The toymaker slides 3.6% as Transformers tank and technology takes a toll.

By Jason Notte Oct 22, 2012 1:27PM

Pitting girls against boys didn't pay off for Hasbro (HAS), especially when those boys' toys got old and boring.

Kids who didn't want to play with Transformers or buy Beyblade gear nearly a decade after its anime heyday pushed down Hasbro's earnings 3.6% to $164.9 million in the third quarter. 

The toymaker notes that while Twister, Magic: The Gathering, and Battleship products did well, the Transformers and Beyblade portions of their "boys" category dragged down that segment's revenue by 12% to $471 million of Hasbro's $1.35 billion revenue total.

The same boys also didn't want to see movies about board games. While the company's ties to "The Avengers" led to great sales for its Marvel-based products, its co-producer credit on this summer's movie adaptation of the game Battleship was a miss. By making less than $70 million in the U.S. on a budget of nearly $210 million, "Battleship" bombed at the box office and sank Hasbro's entertainment and licensing revenue by 7% to $43.1 million.

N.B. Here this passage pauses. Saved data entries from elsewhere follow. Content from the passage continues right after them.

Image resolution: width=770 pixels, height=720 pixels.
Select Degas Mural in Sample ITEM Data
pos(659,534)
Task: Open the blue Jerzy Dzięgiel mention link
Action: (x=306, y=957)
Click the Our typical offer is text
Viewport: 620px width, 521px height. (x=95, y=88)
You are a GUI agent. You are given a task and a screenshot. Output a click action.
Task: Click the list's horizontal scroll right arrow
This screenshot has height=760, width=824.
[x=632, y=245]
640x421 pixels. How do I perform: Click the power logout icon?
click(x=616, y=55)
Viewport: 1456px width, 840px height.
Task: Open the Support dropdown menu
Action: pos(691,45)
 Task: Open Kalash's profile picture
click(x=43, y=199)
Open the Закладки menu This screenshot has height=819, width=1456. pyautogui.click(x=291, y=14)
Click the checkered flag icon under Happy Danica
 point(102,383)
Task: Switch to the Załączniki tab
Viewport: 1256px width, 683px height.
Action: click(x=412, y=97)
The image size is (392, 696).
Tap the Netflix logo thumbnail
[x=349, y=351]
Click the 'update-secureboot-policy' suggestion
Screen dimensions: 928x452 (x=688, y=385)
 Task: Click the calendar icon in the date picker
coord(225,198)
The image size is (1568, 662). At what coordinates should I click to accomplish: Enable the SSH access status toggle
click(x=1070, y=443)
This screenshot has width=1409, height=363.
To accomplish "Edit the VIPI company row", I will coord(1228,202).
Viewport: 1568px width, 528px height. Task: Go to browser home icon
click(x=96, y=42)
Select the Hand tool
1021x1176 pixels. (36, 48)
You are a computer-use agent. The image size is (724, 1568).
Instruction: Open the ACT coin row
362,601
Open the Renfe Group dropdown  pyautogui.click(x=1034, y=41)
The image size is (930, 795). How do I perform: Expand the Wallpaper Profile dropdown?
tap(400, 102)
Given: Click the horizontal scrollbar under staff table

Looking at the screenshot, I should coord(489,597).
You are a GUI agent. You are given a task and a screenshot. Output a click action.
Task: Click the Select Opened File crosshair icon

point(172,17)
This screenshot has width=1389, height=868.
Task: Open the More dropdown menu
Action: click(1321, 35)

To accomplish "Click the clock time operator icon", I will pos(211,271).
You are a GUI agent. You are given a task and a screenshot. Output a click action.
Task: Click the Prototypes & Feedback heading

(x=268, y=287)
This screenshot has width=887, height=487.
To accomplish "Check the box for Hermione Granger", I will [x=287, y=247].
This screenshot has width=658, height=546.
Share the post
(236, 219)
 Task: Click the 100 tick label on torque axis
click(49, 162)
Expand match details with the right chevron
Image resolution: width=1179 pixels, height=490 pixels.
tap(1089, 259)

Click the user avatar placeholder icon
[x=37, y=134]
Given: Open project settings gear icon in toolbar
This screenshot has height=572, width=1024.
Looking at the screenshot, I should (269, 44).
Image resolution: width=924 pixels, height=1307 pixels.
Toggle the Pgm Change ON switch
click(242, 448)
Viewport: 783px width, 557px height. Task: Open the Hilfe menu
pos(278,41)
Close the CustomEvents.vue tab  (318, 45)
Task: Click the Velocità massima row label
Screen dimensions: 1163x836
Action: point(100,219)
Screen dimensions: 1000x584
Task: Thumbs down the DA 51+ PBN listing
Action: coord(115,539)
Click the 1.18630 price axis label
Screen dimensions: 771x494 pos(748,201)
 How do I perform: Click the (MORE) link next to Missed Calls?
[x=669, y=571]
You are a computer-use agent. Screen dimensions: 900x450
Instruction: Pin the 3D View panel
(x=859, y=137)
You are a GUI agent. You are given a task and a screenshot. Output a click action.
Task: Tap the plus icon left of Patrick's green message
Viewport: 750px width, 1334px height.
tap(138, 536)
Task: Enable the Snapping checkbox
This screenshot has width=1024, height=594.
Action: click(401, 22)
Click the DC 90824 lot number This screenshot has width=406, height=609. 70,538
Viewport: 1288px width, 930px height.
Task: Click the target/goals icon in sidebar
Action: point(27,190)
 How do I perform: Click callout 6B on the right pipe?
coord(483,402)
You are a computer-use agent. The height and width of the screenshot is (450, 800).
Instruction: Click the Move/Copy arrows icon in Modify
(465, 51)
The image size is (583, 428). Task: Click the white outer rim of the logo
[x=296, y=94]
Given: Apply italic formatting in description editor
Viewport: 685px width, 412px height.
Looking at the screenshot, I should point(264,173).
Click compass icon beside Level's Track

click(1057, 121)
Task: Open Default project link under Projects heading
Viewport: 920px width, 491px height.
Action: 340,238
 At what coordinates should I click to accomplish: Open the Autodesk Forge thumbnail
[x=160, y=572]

Meanwhile, presidential debates aren't the only place where Big Bird is finding his yellow plumage under fire lately. Decreased sales of Sesame Street products deflated Hasbro's preschool toy sales by 5% to $206 million last quarter despite growing demand for squishy Play-Doh and sturdy Playskool Heroes sets.

This is not the kind of news a toymaker likes to hear heading into the holiday season, which can bring in roughly 40% of the company's earnings for the year. It's already an extraordinarily tough time for Hasbro, which cites a slumping economy for many of its woes but is facing a tougher challenge from technology. When kids can play games on their Facebook pages and build whole worlds on their Apple (AAPL) iPads, it's much harder to get them to sit down to a board game or race Hot Wheels cars on their parents' hardwood floors.

Hasbro has been trying to address those challenges, with mixed results. Monopoly boards and Hot Wheels cars that interact with the iPad and iPhone fit into the augmented reality those devices promise. But Angry Birds and Zynga FarmVille board games? If Hasbro wants to know why sales of its games are as flat as the boards they're played on, ask Newsweek what demand is like for real-world versions of items that work just fine in online and mobile form.

Antonio M. Rosario, Tetra images, Getty ImagesBesides, toys tend to sell themselves when you hit on an idea kids love. Last week, Mattel (MAT) reported a 22% third-quarter earnings uptick, thanks to strong sales of Monster High dolls, Fisher Price toys and American Girl items. Hasbro already knows why the latter succeeds, as sales of Hasbro's "girls" products jumped 17% to $302 during the past three months. A new version of Furby, a tie-in with the boy band One Direction, cartoon-supported old favorite My Little Pony and perennially beloved Easy-Bake ovens were all incredibly popular for Hasbro during the third quarter and may guide the company through the months ahead.

Girls products fueled a 1% revenue increase in the U.S. and Canada and are already a big portion of the holiday push. Hasbro is planning to roll out new Baby Alive and Furreal Friends toys for the season and is leashing its fortunes to the collar of Bouncy, My Happy To See Me Pup.

With no Tranformers movie in sight and the imagination-deprived boys market increasingly abandoning toys for touchscreens, Hasbro may want to listen to the advice Cyndi Lauper offered decades ago. Obey the market and give girls the fun they just wanna have.